Published: 11 May 2010

Abstract

Background

Recent work has identified that many long mRNA-like noncoding RNAs (lncRNAs) are expressed in the developing nervous system. Despite their abundance, the function of these ncRNAs has remained largely unexplored. We have investigated the highly abundant lncRNA RNCR2 in regulation of mouse retinal cell differentiation.

Results

We find that the RNCR2 is selectively expressed in a subset of both mitotic progenitors and postmitotic retinal precursor cells. ShRNA-mediated knockdown of RNCR2 results in an increase of both amacrine cells and Müller glia, indicating a role for this lncRNA in regulating retinal cell fate specification. We further report that RNCR2 RNA, which is normally nuclear-retained, can be exported from the nucleus when fused to an IRES-GFP sequence.
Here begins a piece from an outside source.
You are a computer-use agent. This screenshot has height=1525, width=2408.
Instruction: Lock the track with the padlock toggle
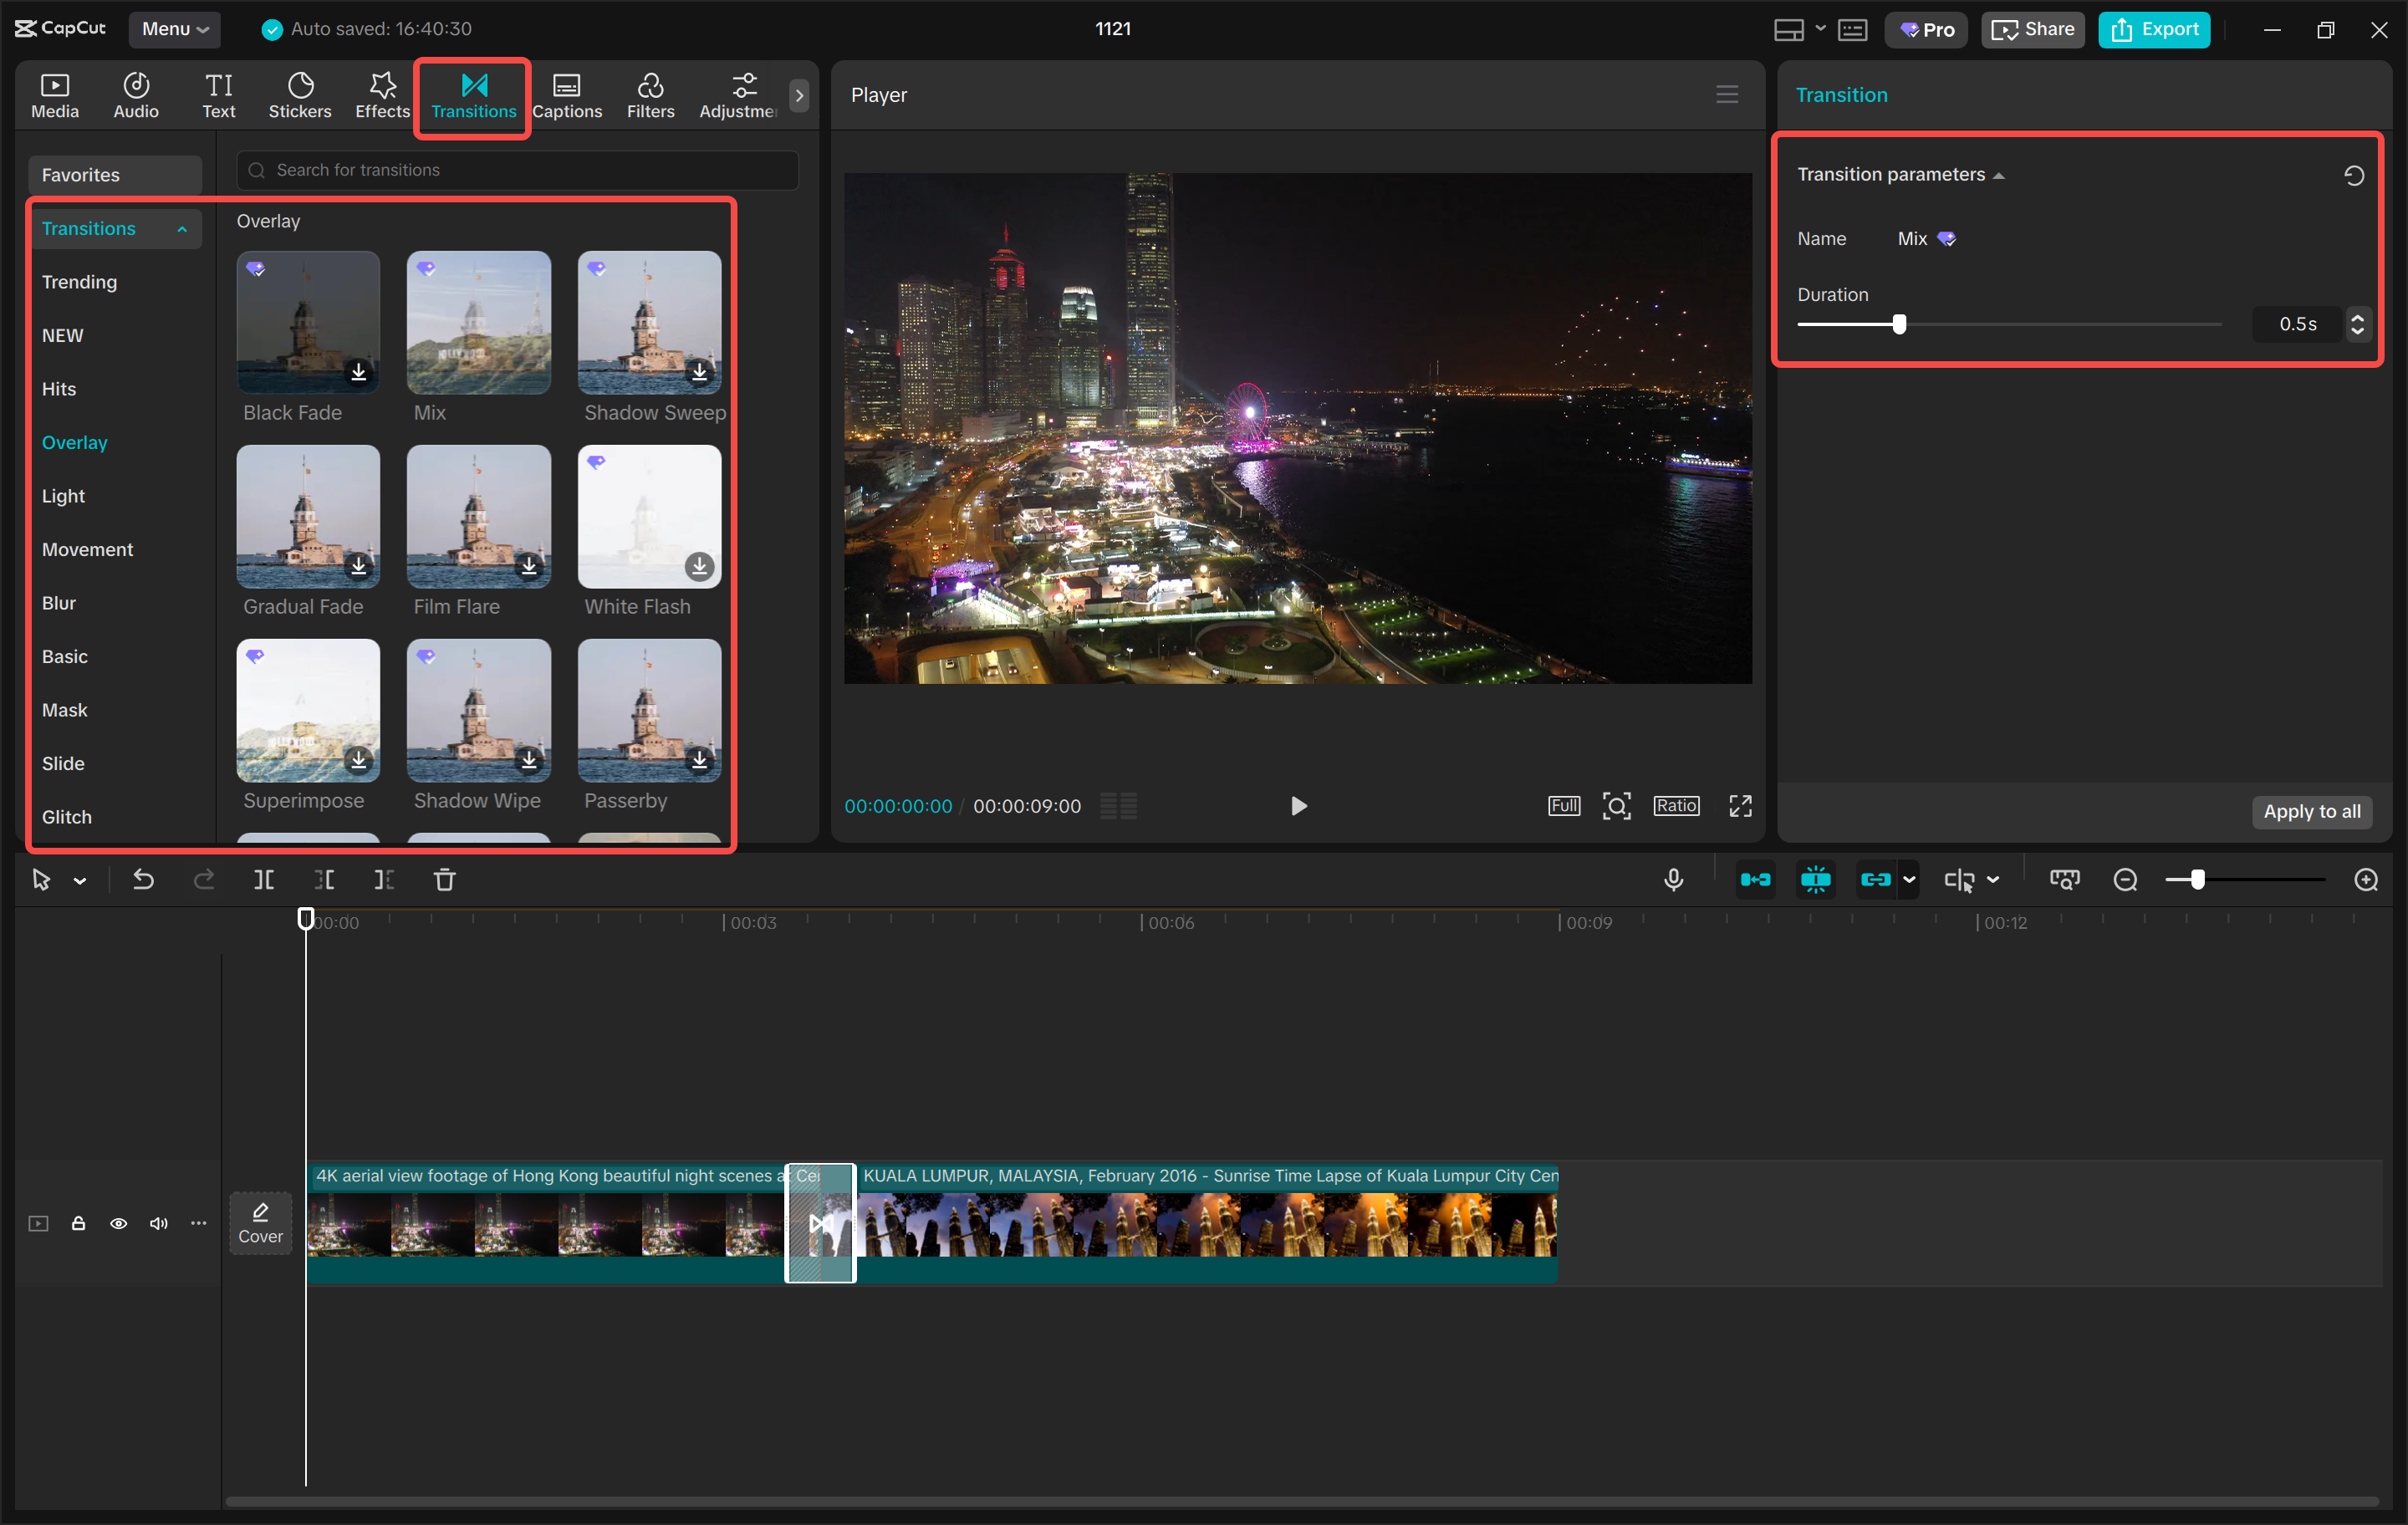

Overexpression of RNCR2-IRES-GFP phenocopies the effects of shRNA-mediated knockdown of RNCR2, implying that forced mislocalization of RNCR2 induces a dominant-negative phenotype. Finally, we use the IRES-GFP fusion approach to identify specific domains of RNCR2 that are required for repressing both amacrine and Müller glial differentiation.

Conclusion

These data demonstrate that the lncRNA RNCR2 plays a critical role in regulating mammalian retinal cell fate specification. Furthermore, we present a novel approach for generating dominant-negative constructs of lncRNAs, which may be generally useful in the functional analysis of this class of molecules.